The data below holds a line containing "Task: Click the star" and a line containing "The width and height of the screenshot is (716, 462)."; please quote exactly those two lines and every line between them, and nothing else.

◆ ◆ ◆ ◆ ◆

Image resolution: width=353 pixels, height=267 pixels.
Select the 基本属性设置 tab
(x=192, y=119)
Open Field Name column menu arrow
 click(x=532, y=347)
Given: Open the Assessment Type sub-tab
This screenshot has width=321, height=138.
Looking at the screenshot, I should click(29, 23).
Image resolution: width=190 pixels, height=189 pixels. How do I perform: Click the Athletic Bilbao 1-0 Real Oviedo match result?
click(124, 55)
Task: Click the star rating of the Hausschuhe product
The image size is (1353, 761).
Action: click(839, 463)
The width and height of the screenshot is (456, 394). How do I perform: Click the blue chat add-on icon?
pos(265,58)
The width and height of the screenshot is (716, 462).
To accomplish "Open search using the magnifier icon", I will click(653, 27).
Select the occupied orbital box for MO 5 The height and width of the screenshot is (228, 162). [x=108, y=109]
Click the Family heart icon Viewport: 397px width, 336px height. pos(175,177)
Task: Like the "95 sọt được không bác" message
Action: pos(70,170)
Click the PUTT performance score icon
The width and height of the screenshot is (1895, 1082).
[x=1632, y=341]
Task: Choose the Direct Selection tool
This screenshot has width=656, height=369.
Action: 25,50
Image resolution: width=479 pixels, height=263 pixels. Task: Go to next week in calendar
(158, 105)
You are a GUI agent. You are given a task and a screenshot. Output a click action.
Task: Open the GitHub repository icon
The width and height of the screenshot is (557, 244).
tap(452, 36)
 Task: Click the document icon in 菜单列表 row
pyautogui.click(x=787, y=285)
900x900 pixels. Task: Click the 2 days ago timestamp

◆ ◆ ◆ ◆ ◆

**Written reply**
Task: Click the star rating of the Hausschuhe product
The image size is (1353, 761).
Action: click(839, 463)
The width and height of the screenshot is (456, 394). How do I perform: Click the blue chat add-on icon?
pos(265,58)
The width and height of the screenshot is (716, 462).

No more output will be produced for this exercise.